Born in Essex, Westwood had already served one year in prison for highway robbery before his transportation at age 16 to the penal colony of New South Wales on a conviction of stealing a coat. He arrived in 1837 and was sent to Phillip Parker King‘s station near Bungendore as an assigned servant, but grew to resent working there due to mistreatment from the property’s overseer. In 1840, after receiving 50 lashes for attempting to escape, Westwood took up bushranging. The following year, troopers captured Westwood at Berrima, where he was convicted of armed robbery and horse stealing and sentenced to life imprisonment at Darlinghurst Gaol. Westwood escaped again and continued bushranging until his re-capture in July 1841. Sent to Cockatoo Island, he led a failed mass escape, and was transported for life in 1842 to Port ArthurVan Diemen’s Land.

Westwood tried to escape from Port Arthur two times and received 100 lashes for each attempt.
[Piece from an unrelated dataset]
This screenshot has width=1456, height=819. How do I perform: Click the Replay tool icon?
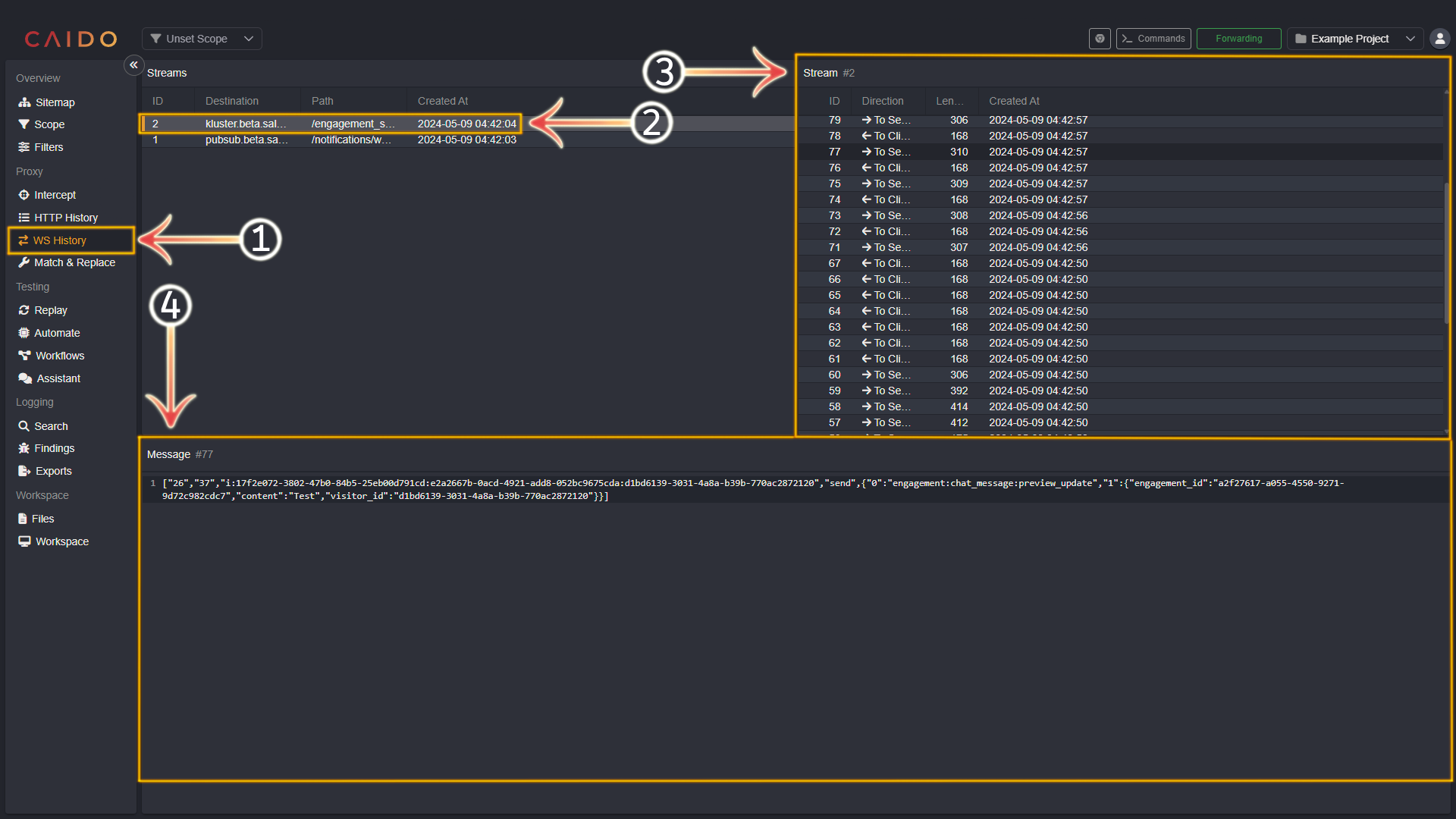[25, 309]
He successfully escaped in 1843 by swimming the channel; two other convicts who accompanied him were eaten by sharks. His new bushranging career ended that November when he was captured and sentenced to twelve months hard labour and solitary confinement. The following year, William Champ, Port Arthur’s new commandant, promoted Westwood to his boat crew, and approved his removal to Glenorchy on probation after the convict rescued two drowning men. Within several months, he returned to bushranging, and after his capture in September 1845 outside Hobart, was transported for life to Norfolk Island. There, in response to commandant Joseph Childs‘ confiscation of the prisoners’ cooking utensils, Westwood led the 1846 Cooking Pot Uprising, during which he murdered three constables and an overseer. He was captured and executed along with eleven other convicts.
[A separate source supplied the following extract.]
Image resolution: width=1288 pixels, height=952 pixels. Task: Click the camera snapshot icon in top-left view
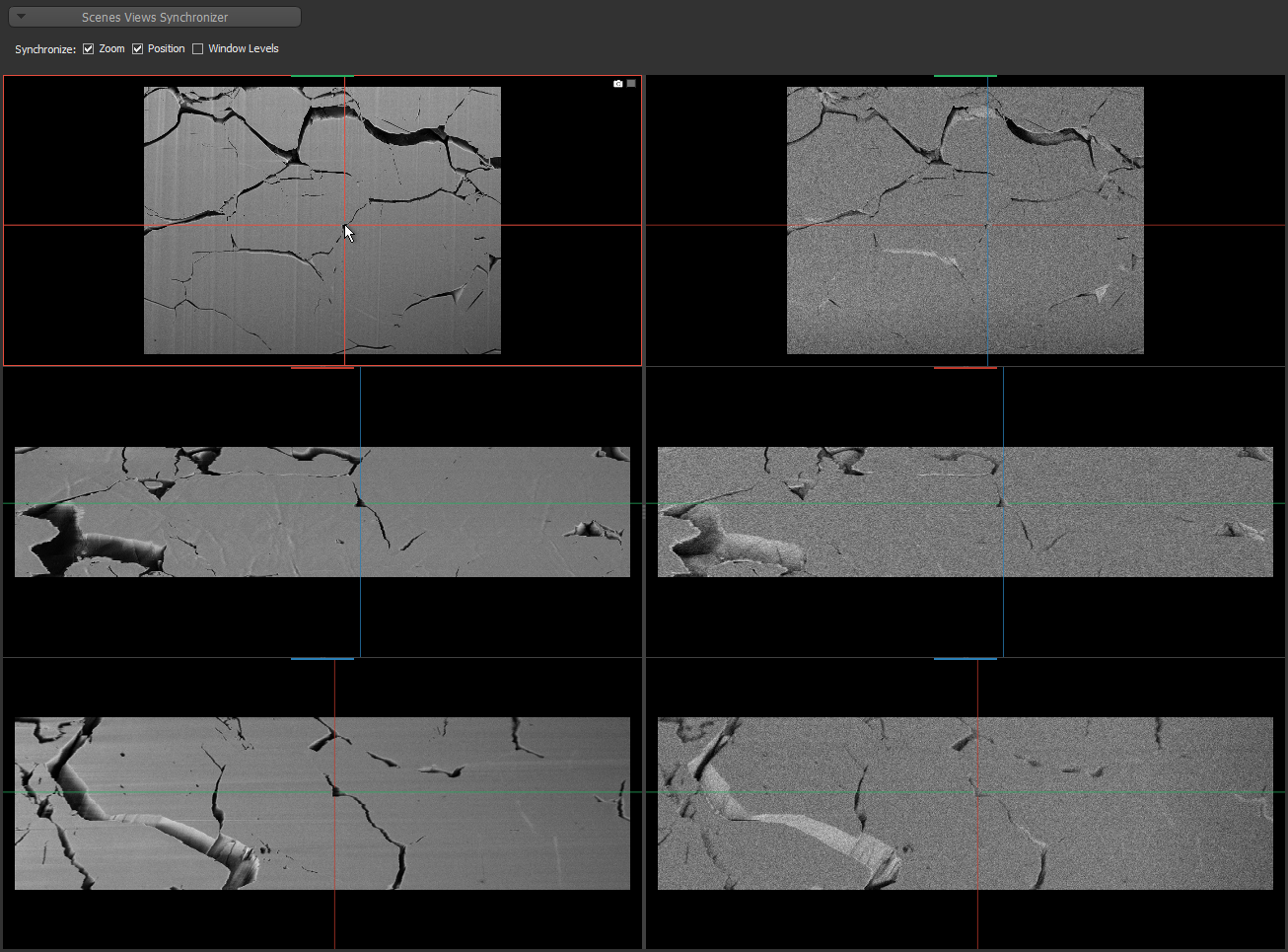(618, 84)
In the days before his execution, Westwood wrote an autobiography at the suggestion of Thomas Rogers, a religious instructor, who later had it published in The Australasian. Westwood also wrote a letter to a prison chaplain who had once befriended him, detailing the severe treatment of Norfolk Island prisoners by the authorities, and decrying the brutality of the convict system as a whole. It was published widely in the press and cited by activists campaigning for the end of penal transportation to Australia.

 [GR2]The Cooking Pot Uprising or Cooking Pot Riot, was an uprising of convicts led by William Westwood in the penal colony of Norfolk Island, Australia. It occurred on 1 July 1846 in response to the confiscation of convicts’ cooking vessels under the orders of the Commandant of the penal settlement, Major Joseph Childs.